Extending health care to marginalised communities should be an imperative, and since vaccination against Covid-19 began, Montenegro has shown progressive solidarity with everyone living in the country.
“In the National Strategy, Roma are listed as a priority on page 36 among other categories of people at increased risk of infection due to socio-economic factors. Therefore, Roma can be vaccinated before the general population, as there is clear evidence that socioeconomic factors are aggravating circumstances that can influence the likelihood of infection with the SARS-CoV-2 virus, but also the severity of the consequences of infection,” the Institute of Public Health said.
It is a matter of entering the data into the Ministry of Health’s database without an identification number, and the institute relies on basic information that the individuals have or know about themselves.
“The records of these individuals are maintained under the protocol for immunisation against COVID-19 with the basic data they have,” the institute said.
The Institute also stated that given the low computer literacy and difficult access to electronic services, the implementation of immunizations in the Roma population is possible without prior appointment at all vaccination points.
“This initiative of the Ministry of Health is the most important step to enable and ensure equal availability and access to important Covid-19 health services, such as vaccinations, for all citizens of Montenegro,” the Institute said.
Among those vaccinated is Beriša Zejnuš, an activist who has supported the health centre’s doctors for years in actions to provide health care to the local Roma population.
“I thank the health centre for not forgetting us, for remembering these people who live here.”
Despite the efforts of the Ministry of Health, some obstacles have come to light.
First of all, there is the hesitation of the Roma community. The fact is that the response to vaccination is too low. The Public Health Institute states that only 185 members of 3 988 Roma in Konik camp have received the vaccine. This raises the question of whether additional measures are needed with regard to the Roma community. The steps taken by the neighbouring country Serbia can serve as an example. In the period from April to June 2021, Serbia organised outdoor information campaigns in 54 substandard settlements in 18 municipalities. The information campaigns focused on prevention, immunisation and cure of coronavirus and were conducted by experts from the Serbian Institute of Public Health.
Previous research by UNICEF and the Statistical Office of Montenegro has shown that the Roma community is much less likely to refuse vaccinations compared to the majority population. Thus, with a proactive campaign on the ground among Roma, a higher vaccination rate against Covid-19 can be achieved.
An intensive door-to-door campaign in Montenegro would give Roma facilitators an important role.
“As part of the development of the Action Plan for the Implementation of the Strategy for Social Inclusion of Roma and Egyptians in Montenegro 2021-2025, the Ministry of Health has launched an initiative to increase the number of Roma mediators, who have proved crucial in the implementation of all public health initiatives in municipalities and health centres,” said representatives of the Institute of Public Health.
The openness with which the Ministry of Health has proceeded so far is commendable and shows the government’s efforts to find a place for these nowhere people.

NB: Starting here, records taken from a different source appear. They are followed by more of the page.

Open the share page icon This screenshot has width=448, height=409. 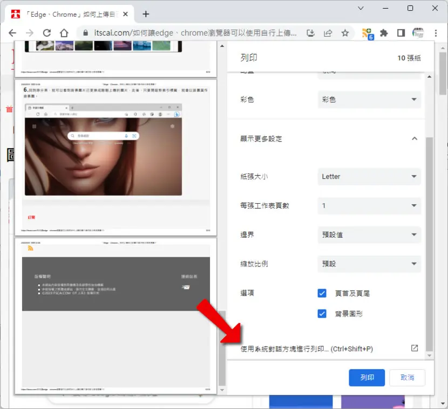[328, 33]
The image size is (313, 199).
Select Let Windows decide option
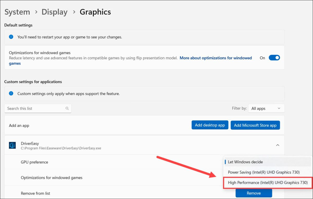click(x=245, y=162)
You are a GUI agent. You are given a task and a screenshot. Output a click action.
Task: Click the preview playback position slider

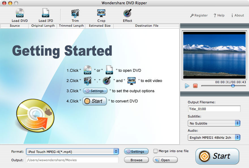[x=224, y=86]
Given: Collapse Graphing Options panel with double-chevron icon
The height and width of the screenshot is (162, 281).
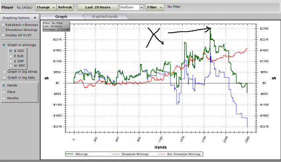Looking at the screenshot, I should coord(35,18).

Nevenka Kapičić is a Project Coordinator at the Roma youth organisation Walk with us - Phiren Amenca. They are based in Podgorica and work with Roma communities on education, employment, legal status, social inclusion and housing. Andrija Đukanović holds a PhD in sociology. Postgraduate student at the University of Donja Gorica, majoring in International Relations. Since 2007 he has been active in the civil sector in projects and programmes for the social inclusion of the Roma population in Montenegrin society.